Saved entries:

-.-.-

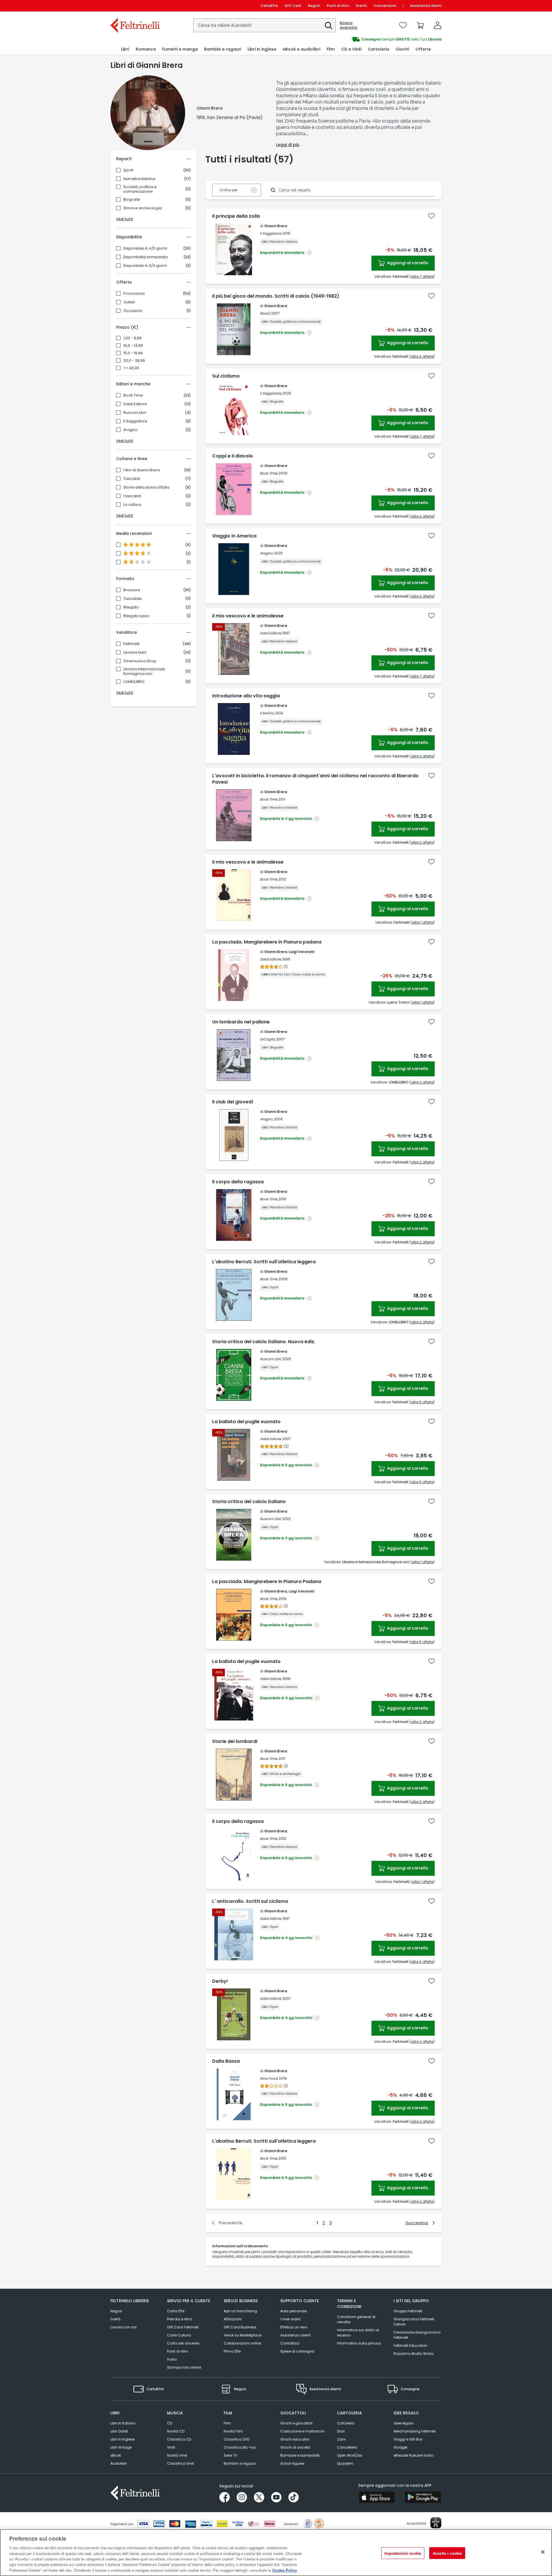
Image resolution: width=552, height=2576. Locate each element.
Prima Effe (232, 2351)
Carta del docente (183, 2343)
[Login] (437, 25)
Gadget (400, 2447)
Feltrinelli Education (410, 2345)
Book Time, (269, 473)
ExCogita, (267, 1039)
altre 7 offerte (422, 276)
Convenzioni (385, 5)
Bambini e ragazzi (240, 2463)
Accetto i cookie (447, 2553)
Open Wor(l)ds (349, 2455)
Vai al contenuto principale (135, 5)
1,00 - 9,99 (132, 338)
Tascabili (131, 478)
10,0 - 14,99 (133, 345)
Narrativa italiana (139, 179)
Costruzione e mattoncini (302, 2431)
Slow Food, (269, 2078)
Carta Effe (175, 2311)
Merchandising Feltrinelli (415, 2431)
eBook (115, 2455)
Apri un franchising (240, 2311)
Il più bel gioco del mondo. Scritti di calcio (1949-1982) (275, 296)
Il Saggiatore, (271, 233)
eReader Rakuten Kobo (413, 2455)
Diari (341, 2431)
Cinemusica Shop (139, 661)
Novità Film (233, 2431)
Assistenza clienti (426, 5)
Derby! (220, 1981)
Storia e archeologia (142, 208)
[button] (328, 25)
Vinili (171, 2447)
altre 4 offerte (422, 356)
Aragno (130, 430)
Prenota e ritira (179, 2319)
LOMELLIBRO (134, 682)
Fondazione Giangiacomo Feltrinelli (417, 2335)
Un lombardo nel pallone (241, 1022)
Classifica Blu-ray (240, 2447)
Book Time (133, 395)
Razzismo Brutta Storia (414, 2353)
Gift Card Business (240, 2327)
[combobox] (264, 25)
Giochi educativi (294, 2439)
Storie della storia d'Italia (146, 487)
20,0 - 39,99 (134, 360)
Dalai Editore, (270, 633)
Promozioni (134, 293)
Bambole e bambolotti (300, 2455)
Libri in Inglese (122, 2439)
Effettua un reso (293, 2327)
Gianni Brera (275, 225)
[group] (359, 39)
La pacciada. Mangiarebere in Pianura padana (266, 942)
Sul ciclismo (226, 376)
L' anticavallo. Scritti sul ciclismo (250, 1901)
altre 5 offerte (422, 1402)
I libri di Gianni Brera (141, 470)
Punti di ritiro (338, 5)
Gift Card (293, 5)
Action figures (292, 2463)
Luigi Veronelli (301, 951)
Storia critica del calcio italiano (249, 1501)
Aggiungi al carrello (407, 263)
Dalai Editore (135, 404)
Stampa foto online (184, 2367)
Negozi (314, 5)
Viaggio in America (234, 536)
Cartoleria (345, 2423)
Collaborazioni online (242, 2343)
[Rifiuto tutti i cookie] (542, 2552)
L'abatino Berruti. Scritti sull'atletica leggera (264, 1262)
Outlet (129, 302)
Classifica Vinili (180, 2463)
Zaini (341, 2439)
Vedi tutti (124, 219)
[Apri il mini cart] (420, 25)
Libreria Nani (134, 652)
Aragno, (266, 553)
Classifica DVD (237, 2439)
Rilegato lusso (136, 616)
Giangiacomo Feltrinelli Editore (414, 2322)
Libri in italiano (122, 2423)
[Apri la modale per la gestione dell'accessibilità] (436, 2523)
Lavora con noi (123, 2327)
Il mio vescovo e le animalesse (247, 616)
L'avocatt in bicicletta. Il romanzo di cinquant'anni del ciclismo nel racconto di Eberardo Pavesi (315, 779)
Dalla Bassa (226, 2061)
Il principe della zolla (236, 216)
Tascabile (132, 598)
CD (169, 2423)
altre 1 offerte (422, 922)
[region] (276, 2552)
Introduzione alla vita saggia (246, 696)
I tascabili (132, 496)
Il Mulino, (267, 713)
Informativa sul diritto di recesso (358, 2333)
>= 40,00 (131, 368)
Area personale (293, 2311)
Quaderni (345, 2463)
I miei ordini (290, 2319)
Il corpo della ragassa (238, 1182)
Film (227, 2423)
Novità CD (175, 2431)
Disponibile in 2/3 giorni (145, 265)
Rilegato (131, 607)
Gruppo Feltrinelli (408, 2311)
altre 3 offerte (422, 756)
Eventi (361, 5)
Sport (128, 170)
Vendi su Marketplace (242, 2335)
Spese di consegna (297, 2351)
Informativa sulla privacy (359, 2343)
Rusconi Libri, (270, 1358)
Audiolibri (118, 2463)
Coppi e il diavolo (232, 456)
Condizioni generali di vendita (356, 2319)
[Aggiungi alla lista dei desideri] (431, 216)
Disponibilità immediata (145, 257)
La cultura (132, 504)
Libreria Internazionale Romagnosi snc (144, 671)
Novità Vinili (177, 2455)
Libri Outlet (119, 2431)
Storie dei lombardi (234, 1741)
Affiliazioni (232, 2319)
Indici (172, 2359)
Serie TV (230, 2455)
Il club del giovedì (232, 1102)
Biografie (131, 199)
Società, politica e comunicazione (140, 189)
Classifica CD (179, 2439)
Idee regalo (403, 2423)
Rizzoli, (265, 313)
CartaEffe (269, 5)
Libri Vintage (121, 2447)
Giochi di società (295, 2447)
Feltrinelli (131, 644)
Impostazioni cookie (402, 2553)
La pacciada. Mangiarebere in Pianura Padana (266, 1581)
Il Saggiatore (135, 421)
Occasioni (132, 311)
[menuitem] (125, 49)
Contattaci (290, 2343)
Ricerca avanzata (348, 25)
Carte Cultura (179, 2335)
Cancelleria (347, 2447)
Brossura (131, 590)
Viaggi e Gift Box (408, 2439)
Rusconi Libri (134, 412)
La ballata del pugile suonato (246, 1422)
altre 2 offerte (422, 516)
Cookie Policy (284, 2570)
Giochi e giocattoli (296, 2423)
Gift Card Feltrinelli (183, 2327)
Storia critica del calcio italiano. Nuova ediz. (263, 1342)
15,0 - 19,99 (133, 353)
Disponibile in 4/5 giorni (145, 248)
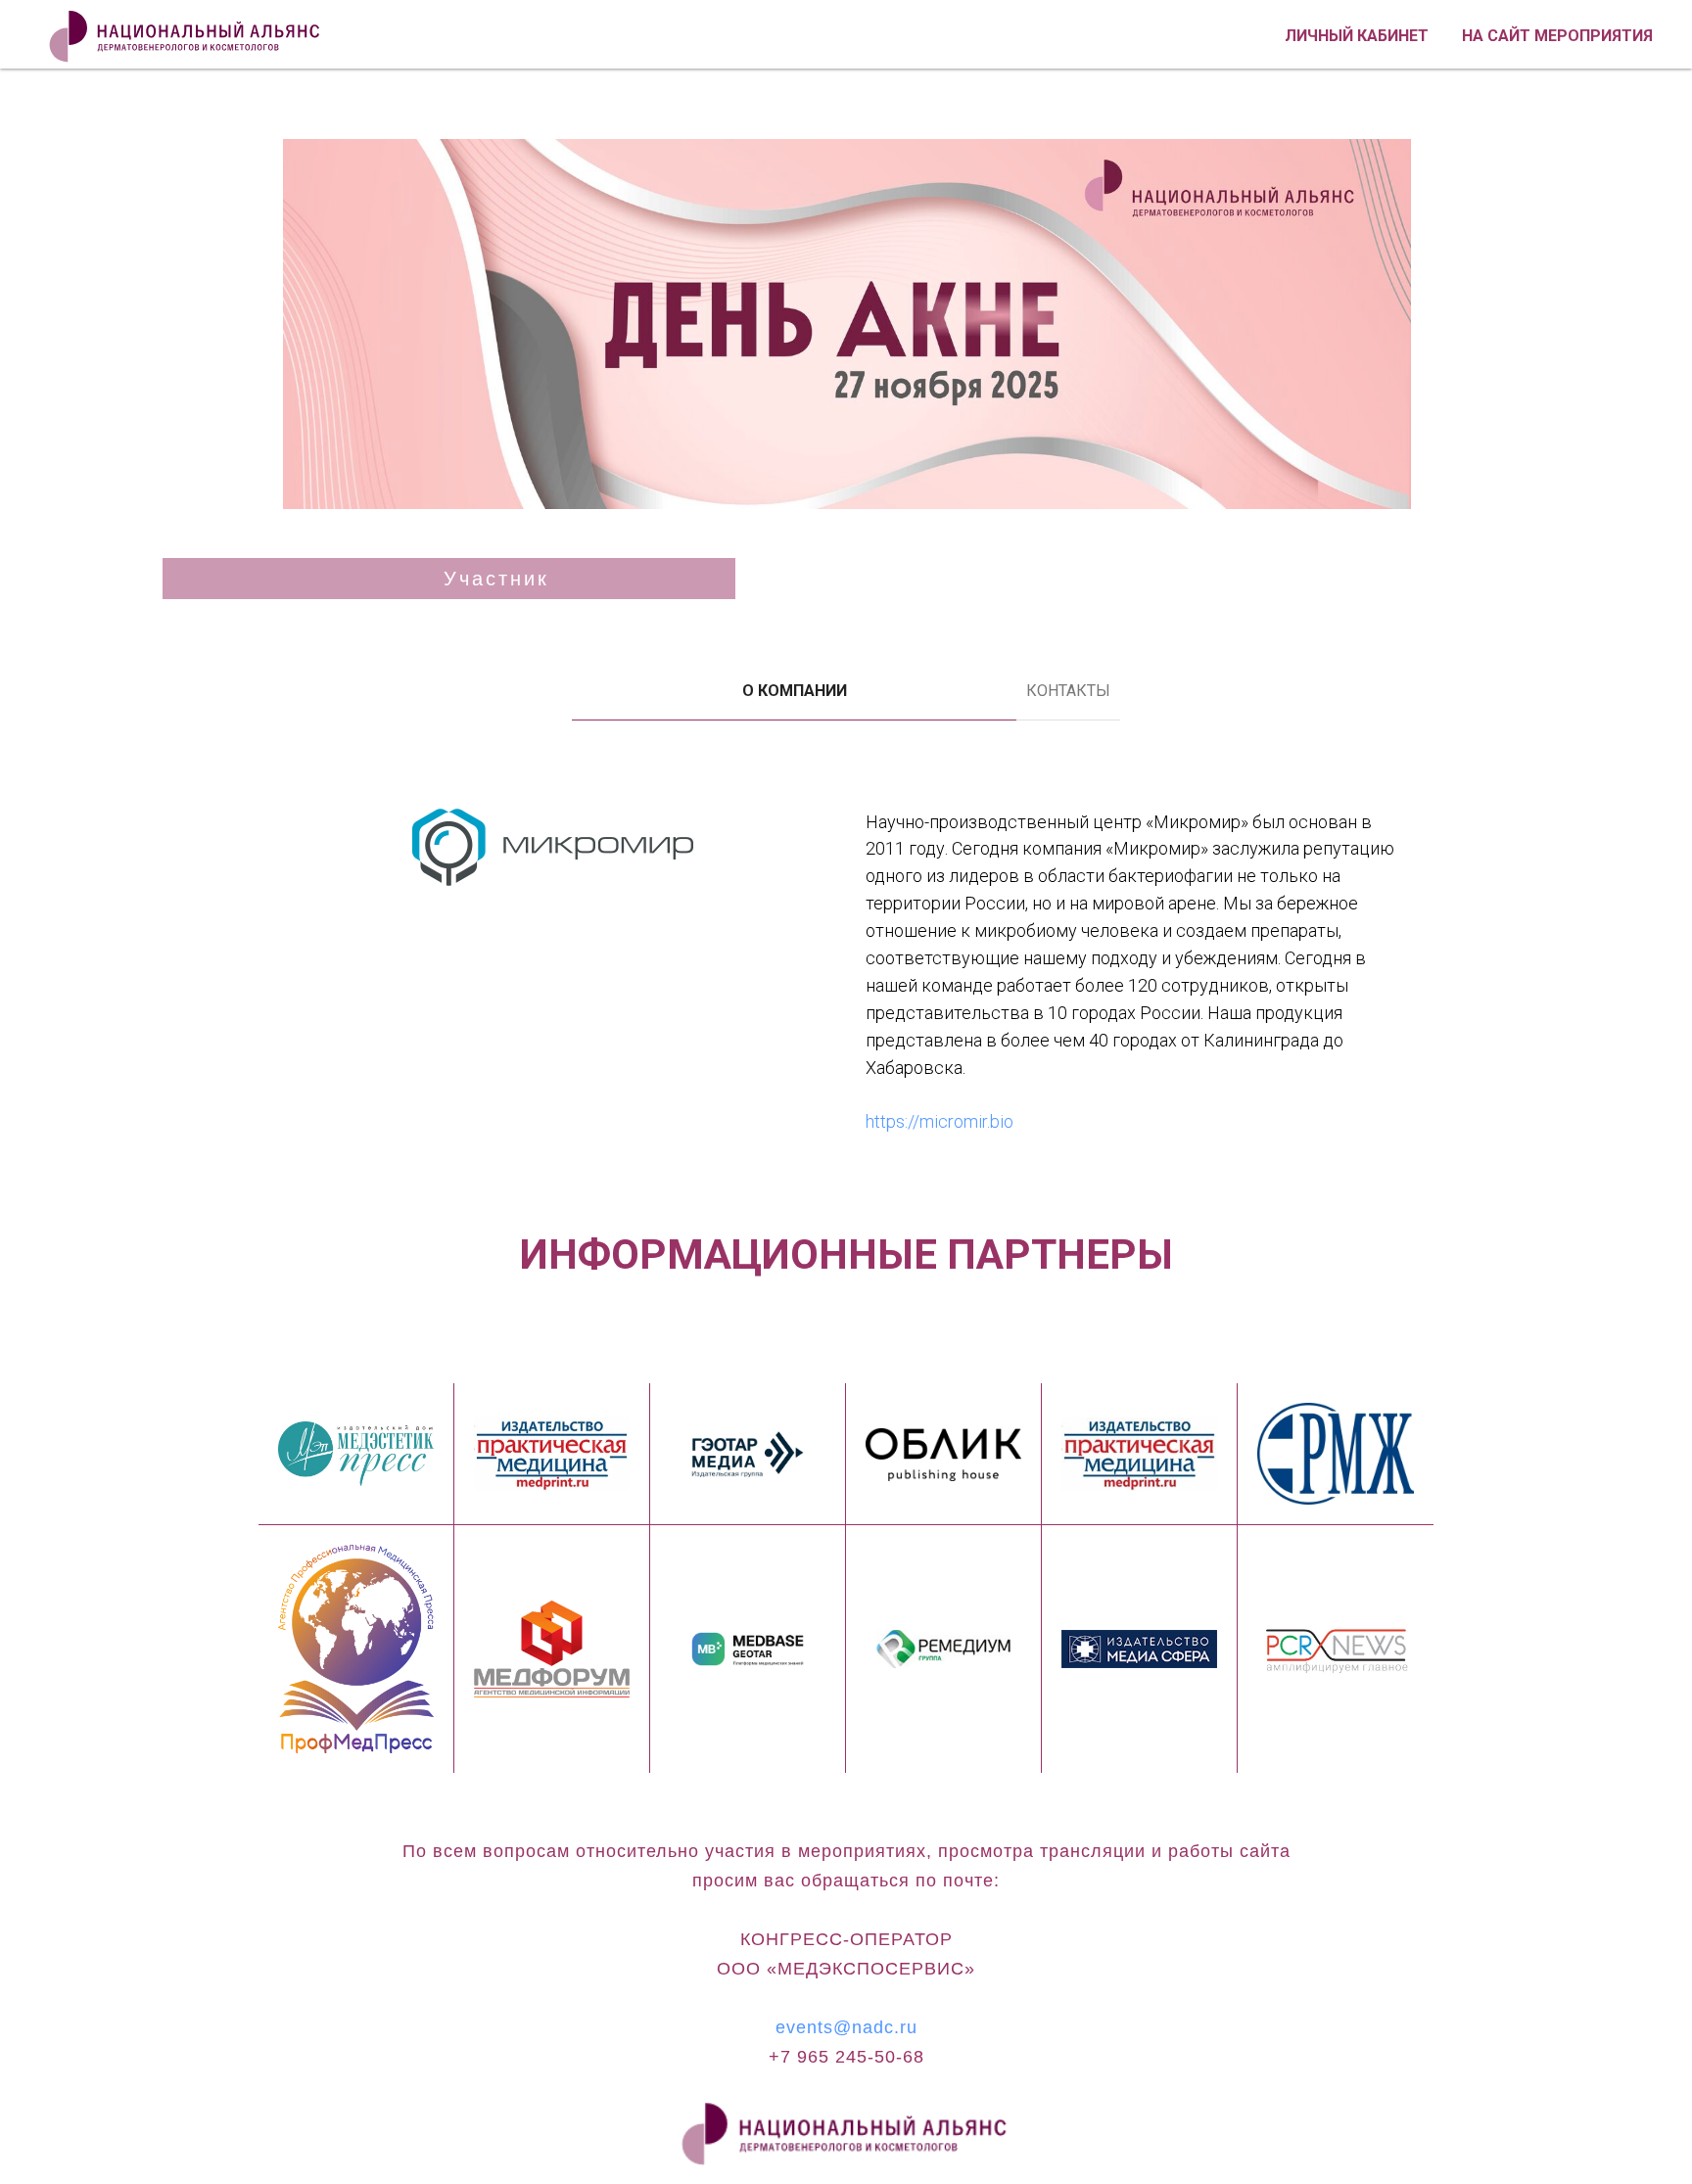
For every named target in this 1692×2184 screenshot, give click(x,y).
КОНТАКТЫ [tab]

-.-.-

#### [WHAT IS BEING ASKED]
Tally the lines of the records that contain the word "Classifica", then give only the tally.

#### [EXERCISE ANSWER]
4